===== ПРИВЕДЁННЫЙ ТЕКСТ =====

Уже в Хотинской оде Этна («гроб Энкелада», по клавдиановскому выражению) появляется как знак адской силы:
Не медь ли в чреве Этны ржет
И, с серою кипя, клокочет?
Не ад ли тяжки узы рвет
И челюсти разинуть хочет?[11]
Так закладывается одическая традиция изображения битвы как восстания ада. Причем и серия риторических вопросов в этом контексте тоже закрепляется традицией; в конце века Н. П. Николев напишет о штурме Измаила:
Не чрево ли отверзла Этна,
Нагбен под кою Энцелад?
Не сонмы ль воинства несметна
Из тьмы на землю вывел ад?
Иль грозный Судия вселенной,
Людской неправдой оскорбленной,
Подъял свой перст злодеям в казнь?[12]
А события Семилетней войны дают Ломоносову возможность в похвалу Елизавете изобразить истребление Титанов девственной богиней-воительницей; при этом умерщвленные враги падают с неба, как Фаэтон, еще один пример бесславной дерзости и желанный гость любой торжественной оды:
Посмотрим в Западны страны:
От стрел Российския Дианы
Из превеликой вышины
Стремглавно падают Титаны;
Ты, Мемель, Франкфурт и Кистрин,
Ты, Швейдниц, Кенигсберг, Берлин,
Ты, звук летающего строя,
Ты, Шпрея, хитрая река, —
Спросите своего Героя:
Что может Росская рука[13].
Едва ли это умножение Фаэтона не мотивировано низвержением восставших ангелов в преисподнюю.
Откочевав из торжественной оды, этот мотив поселяется в сфере зрелищ, воплощающих программы императорской власти. Созданный Ломоносовым в программе фейерверка 1753 года образ многоглавого чудовища, сраженного Елисаветой[14], — реминисценция Тифономахии. В фейерверке на Новый 1758 год изображается российская Минерва, свергшая Титанов (или Гигантов); в описании празднества находятся такие стихи:
Молчите древние Пииты о Титанах,
Зевесом сверженных продерзостных тираннах:
Не басня вашими стихами сложена,
Но в правду промыслом Богиня нам дана;
Престола хищников ударом поразила,
И славу праотцев своих возобновила,
Возобновила век в едину ночь ПЕТРОВ,
Поправ завистливых и внутрь и вне врагов[15].

===== СТРОКИ НАБОРА ДАННЫХ =====

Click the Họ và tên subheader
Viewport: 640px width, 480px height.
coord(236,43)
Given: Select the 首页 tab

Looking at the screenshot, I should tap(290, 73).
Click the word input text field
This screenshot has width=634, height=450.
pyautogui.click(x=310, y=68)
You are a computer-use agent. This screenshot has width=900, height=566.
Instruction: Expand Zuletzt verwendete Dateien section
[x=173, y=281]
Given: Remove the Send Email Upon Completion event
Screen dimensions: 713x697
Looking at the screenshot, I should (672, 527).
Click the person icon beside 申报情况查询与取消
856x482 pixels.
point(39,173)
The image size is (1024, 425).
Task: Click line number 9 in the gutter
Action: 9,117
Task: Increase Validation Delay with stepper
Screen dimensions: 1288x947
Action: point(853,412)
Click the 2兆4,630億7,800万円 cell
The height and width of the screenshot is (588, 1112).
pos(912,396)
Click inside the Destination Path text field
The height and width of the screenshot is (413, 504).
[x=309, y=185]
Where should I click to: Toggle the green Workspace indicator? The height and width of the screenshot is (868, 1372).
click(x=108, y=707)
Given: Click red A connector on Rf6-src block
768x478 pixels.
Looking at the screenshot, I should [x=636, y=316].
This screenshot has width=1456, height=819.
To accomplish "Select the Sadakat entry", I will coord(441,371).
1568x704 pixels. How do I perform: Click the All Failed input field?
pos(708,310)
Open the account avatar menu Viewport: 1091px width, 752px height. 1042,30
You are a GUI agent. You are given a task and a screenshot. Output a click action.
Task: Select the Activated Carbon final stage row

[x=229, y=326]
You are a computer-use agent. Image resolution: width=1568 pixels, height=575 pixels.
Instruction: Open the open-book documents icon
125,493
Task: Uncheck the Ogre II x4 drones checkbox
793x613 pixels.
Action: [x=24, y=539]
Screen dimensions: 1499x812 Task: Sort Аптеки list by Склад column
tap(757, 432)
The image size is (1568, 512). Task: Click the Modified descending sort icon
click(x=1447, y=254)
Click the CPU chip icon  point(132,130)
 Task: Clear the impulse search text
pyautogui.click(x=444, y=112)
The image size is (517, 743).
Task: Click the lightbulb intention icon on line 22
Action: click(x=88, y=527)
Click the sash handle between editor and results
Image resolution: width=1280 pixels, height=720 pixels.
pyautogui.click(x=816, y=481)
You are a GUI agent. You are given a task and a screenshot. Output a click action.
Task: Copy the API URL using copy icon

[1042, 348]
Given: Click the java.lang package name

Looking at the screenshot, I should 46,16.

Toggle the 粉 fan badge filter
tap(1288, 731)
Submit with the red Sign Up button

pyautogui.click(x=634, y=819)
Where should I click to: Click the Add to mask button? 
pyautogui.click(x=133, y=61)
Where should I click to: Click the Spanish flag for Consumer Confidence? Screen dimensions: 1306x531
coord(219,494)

=====

§ **ЗАДАНИЯ**:
1. О каком событии, согласно тексту о торжественной оде, написал Н. П. Николев в конце века?
2. Напишите продолжение текста о торжественной оде, начиная сразу после его последней строки.
Строки набора данных представляют собой самостоятельный материал, не связанный с текстом.

§ **ОТВЕТЫ**:
1. О штурме Измаила.

2.
Сумароков, как обычно, потешается над Гигантами как одическим штампом во второй «Вздорной оде» («Гиганты руки возвышают, / Богов жилище разрушают, / Разя горами в твердь небес, / Борей озлясь ревет и стонет, /Япония в пучине тонет, / Дерется с Гидрой Геркулес») — но сам не обходит их стороной, да еще обнажая мифологическое применение:
Покинь Берлин начато дело!
Трясется Фридериков трон:
Несешь оружие ты смело,
Против великих трех корон.
Как силы все твои ни рьяны,
Невы, Дуная и Секваны,
Не можеш одолети сил:
Гиганты тако воставали
Против богов, и воевали:
Но Зевс рог гордости сломил.
Престань, во удивленье свету,
Стремиться делать чудеса!
Зевесом зри Елисавету,
Россию яко небеса!
Сия Монархиня пресильна
Одной собою изобильна,
Твои успехи отвратить,
И утеснения нещастных,
От нападений им напрасных,
Тебе стократно отплатить[16].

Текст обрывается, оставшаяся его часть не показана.